About Thor Energy Plc
The Company is focused on Hydrogen and Helium exploration which are crucial in
the shift to a clean energy economy, with a portfolio that also includes
uranium, and other energy metals. For further information on Thor Energy and
to see an overview of its projects, please visit the Company's website
at https://thorenergyplc.com/ (https://thorenergyplc.com/) .
About Tivan Limited
Tivan Limited is an ASX-listed critical minerals company headquartered in
Darwin in the Northern Territory currently advancing its Speewah Fluorite
Project in Western Australia in conjunction with Sumitomo and its Sandover
Fluorite Project in The Northern Territory as well as its Turiscai Project in
Timor-Leste.
The material terms of the transaction are set out below:
Consideration A$8,750,000 payable to the FRAM JV as detailed in the table engrossed within
this announcement for the sale of the minerals tenements and associated mining
information relating to the FRAM JV. Tivan Limited may, in its sole and
absolute discretion, elect by written notice to the JV Participants to satisfy
payment of 50% of each Deferred Completion Payment due on the relevant
Deferred Completion Payment Date by way of Tivan issuing Shares to the JV
Participants on that Deferred Completion Payment Date. 50% of any shares
issued will be subject to a 6-month voluntary escrow period.
Termination of Royalty Deed From the Effective Date:
(a) Any Royalty Deed is terminated and has no force and effect; and
(b) Molyhil irrevocably and forever releases and discharges releases Fram
from the performance of all obligations under the Royalty Deed.
Conditions Precedent Completion of the Acquisition is conditional on:
(a) Payment of the non-refundable deposit.
(b) Lodgement of the Instrument of Transfer and receipt of all necessary
Ministerial/Departmental approvals under the MTA.

*What is expected*
Continue the passage on the FRAM JV tenement sale from its final line. The items that follow come from a separate source and are unrelated to the passage on the FRAM JV tenement sale.

*Record excerpts*
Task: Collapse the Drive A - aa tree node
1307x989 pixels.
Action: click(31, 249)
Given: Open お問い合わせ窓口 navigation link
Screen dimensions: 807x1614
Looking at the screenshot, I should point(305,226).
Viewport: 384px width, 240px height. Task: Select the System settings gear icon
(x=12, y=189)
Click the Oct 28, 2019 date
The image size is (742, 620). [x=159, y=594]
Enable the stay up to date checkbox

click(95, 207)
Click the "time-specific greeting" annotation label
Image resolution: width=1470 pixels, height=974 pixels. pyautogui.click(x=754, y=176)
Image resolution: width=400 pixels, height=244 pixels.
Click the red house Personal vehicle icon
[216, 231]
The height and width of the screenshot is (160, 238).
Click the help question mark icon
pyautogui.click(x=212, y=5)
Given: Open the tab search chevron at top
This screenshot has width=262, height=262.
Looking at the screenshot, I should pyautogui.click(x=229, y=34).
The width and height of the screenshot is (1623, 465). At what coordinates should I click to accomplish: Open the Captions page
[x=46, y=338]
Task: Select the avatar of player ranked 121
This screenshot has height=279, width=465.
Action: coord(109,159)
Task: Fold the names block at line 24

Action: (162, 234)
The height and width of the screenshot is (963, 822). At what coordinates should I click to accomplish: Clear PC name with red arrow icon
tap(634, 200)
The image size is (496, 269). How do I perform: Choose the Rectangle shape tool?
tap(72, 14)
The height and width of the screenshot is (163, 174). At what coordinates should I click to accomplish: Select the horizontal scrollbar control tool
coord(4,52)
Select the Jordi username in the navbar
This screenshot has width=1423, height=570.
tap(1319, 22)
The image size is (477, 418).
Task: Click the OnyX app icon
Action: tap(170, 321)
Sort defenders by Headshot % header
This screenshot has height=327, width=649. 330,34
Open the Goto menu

*The answer*
(c) Notification to, and consent from, the CLC regarding the transfer of the
JV Tenements and assignment of the Mining Agreement.
(d) The Purchaser is responsible for all stamp duty, lodgement, and
registration fees in relation to the transfer.
Conditions must be satisfied (or waived, where permitted) by the Conditions
Deadline Date, failing which any party may terminate the Term Sheet (subject
to good faith discussions on extending the deadline).
Termination If a Party to the transaction defaults in the due observance or performance of
any of its obligations under the Term Sheet prior to Completion and the
default continues for 10 Business Days after the receipt of notice in writing
from a non-defaulting Party to remedy the default (or such lesser period as
constitutes the period until the day before Completion), a non-defaulting
Party may, without prejudice to its other rights at law or equity in respect
of the default, and without being obliged to give further notice:
(a) seek specific performance; or
(b) terminate this Term Sheet,
and in either case, the non-defaulting Party may seek damages for the
default.
Misc. The Term Sheet contains other customary provisions for
agreements of this nature, including representations and
warranties being provided by all Parties.